Thoughts on teaching online vs. f2f (face-to-face)

For me, one of the biggest differences between f2f and online learning is the flexibility that online learning can offer. With online learning, students can access their learning and participate at times that work better with their schedule. Everyone has different processing times and ways of absorbing learning content. With face to face, there are more limitations to processing time as classes are on set schedules. Of course, certain subjects also lend themselves better to online learning whereas other subjects really still need the face to face environment. Blended learning is also another option.

I have done some online learning and am seeing a trend towards more and more online learning. I did my whole M.Ed online because I wanted to continue working full time. It was a great experience and I really enjoyed it. We had set online meetings for some of the courses as well as deadlines for assignments and participation but it was doable while working full time. In 2012, I got my first taste of online learning from the teacher’s side in that I was part of a team designing content and activities for Moodle courses for my new immigrant ESL students. It was a lot of fun creating quizzes and activities for students to do which would supplement their in class learning. Language is one of the subjects though, that I feel wouldn’t work if it strictly online. I’m also now working on helping to put together Moodle courses for teacher training.

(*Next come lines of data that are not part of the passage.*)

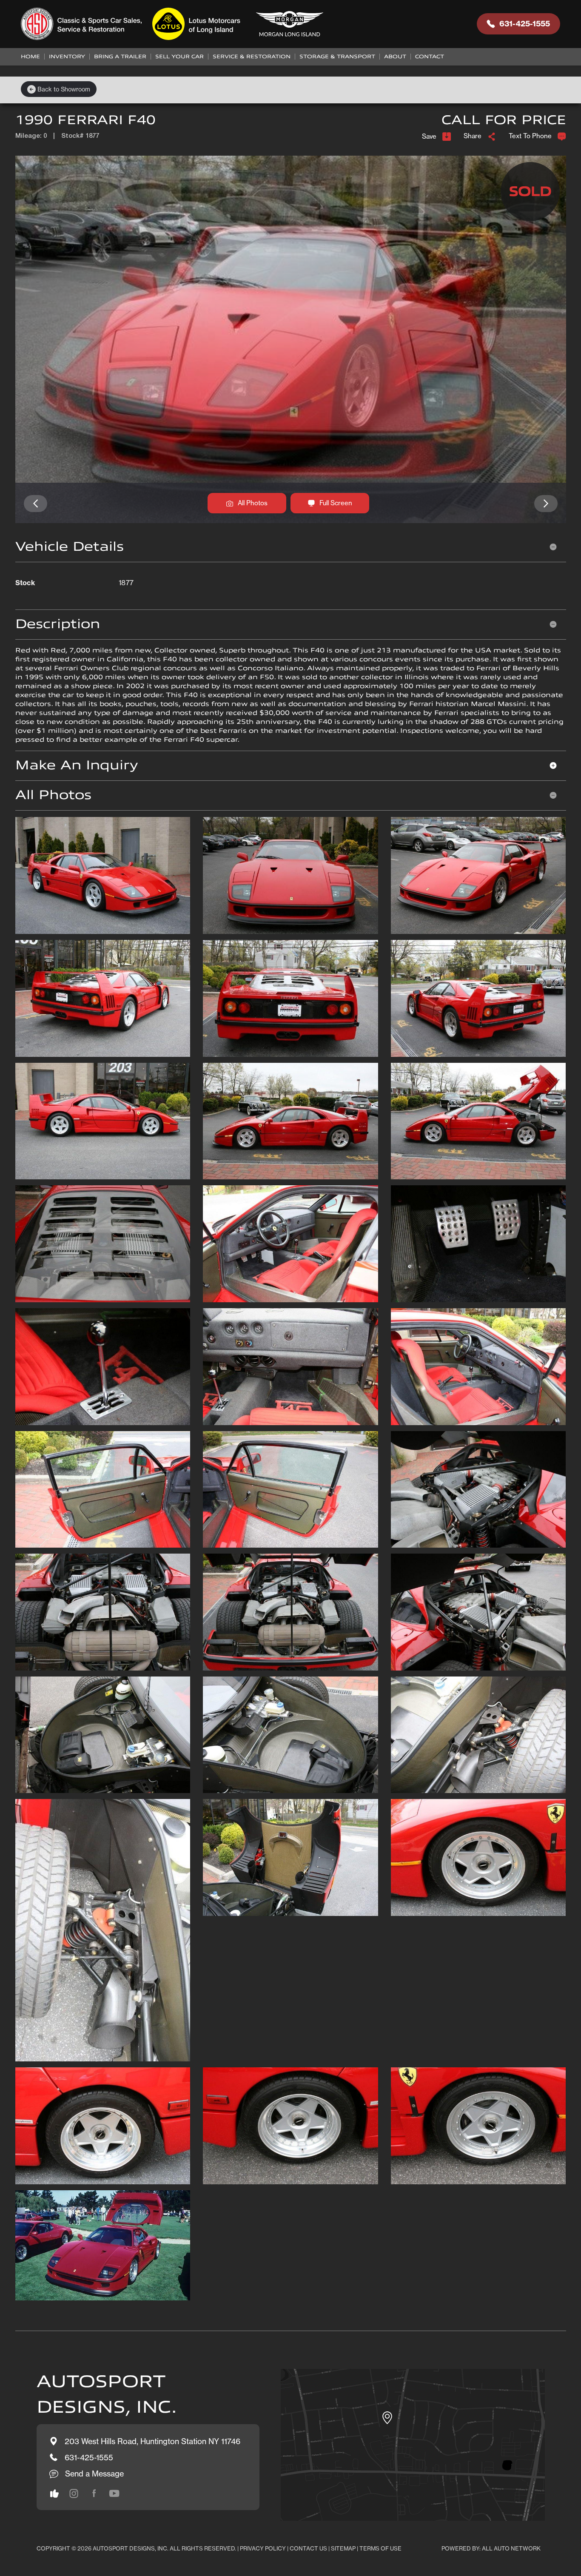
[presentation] (35, 503)
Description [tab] (57, 624)
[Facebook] (94, 2493)
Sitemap (343, 2548)
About (395, 57)
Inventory (67, 57)
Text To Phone (530, 136)
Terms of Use (380, 2548)
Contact (429, 57)
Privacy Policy (263, 2548)
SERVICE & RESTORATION (251, 57)
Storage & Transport (337, 57)
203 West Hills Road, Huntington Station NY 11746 (152, 2441)
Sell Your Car (179, 57)
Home (30, 57)
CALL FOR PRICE (503, 120)
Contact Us (308, 2548)
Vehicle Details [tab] (69, 547)
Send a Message (94, 2473)
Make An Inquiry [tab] (76, 765)
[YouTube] (114, 2493)
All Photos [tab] (53, 795)
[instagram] (54, 2493)
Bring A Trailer (120, 57)
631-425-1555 (524, 23)
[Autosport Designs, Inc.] (174, 24)
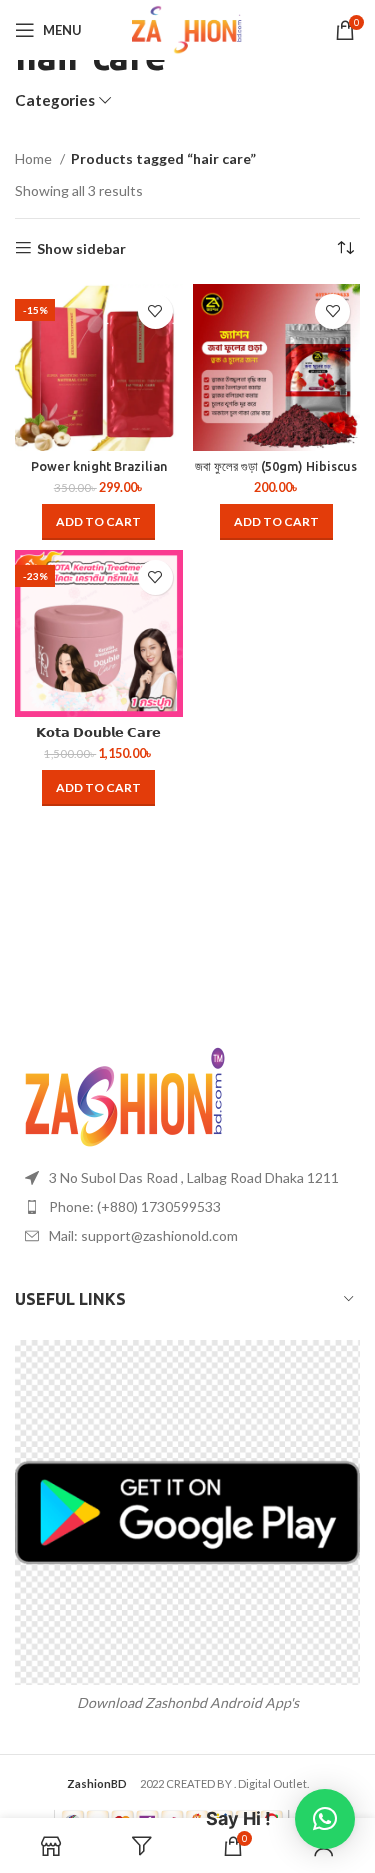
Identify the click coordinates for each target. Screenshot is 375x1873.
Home (35, 158)
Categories (55, 100)
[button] (98, 522)
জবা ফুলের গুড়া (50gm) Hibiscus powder (276, 473)
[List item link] (187, 1207)
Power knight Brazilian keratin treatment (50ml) (99, 473)
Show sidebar (81, 248)
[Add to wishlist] (155, 311)
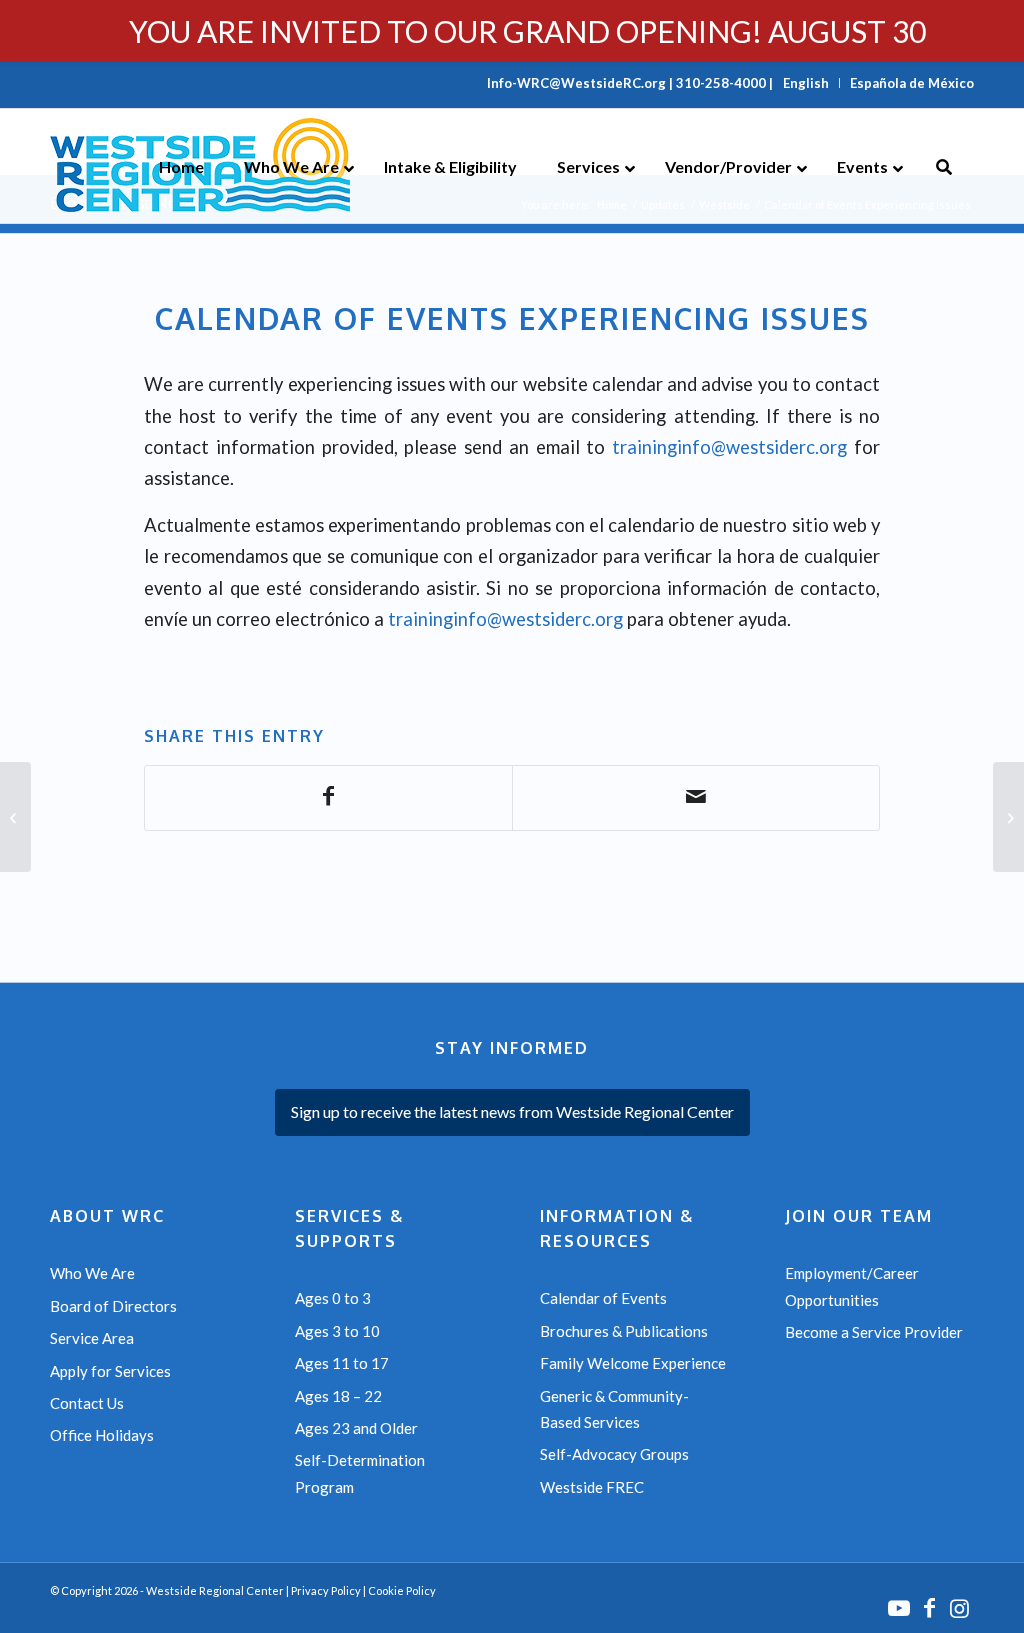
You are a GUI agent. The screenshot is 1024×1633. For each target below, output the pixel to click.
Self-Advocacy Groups (614, 1454)
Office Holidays (102, 1435)
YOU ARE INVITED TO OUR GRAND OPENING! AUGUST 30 (527, 31)
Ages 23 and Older (356, 1428)
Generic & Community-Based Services (614, 1409)
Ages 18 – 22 (338, 1396)
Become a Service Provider (874, 1332)
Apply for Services (110, 1371)
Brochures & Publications (624, 1331)
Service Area (92, 1338)
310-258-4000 (721, 83)
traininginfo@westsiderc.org (729, 447)
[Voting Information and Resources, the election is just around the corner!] (1008, 817)
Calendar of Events (603, 1298)
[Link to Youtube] (899, 1608)
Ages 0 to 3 (333, 1298)
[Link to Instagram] (959, 1608)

I’ve been working in the English as a Second Language field for the past 5 years, mostly in the non-profit sector. I am trying to venture out of toe non-profit and ESL worlds as there doesn’t seem to be much stability because we are always dependent on funding. In my recent job hunting, I have been looking more at training jobs or instructional design related jobs and all of the job postings I’ve seen have online learning components. I think this is because it’s easier for people to access from wherever they are working. Logistically, it’s also a lot more convenient and cost efficient as no one needs to travel and everyone already has an Internet connection at work. I’m really looking forward to learning more about how to make online learning more engaging and the different ways people are using it in different contexts.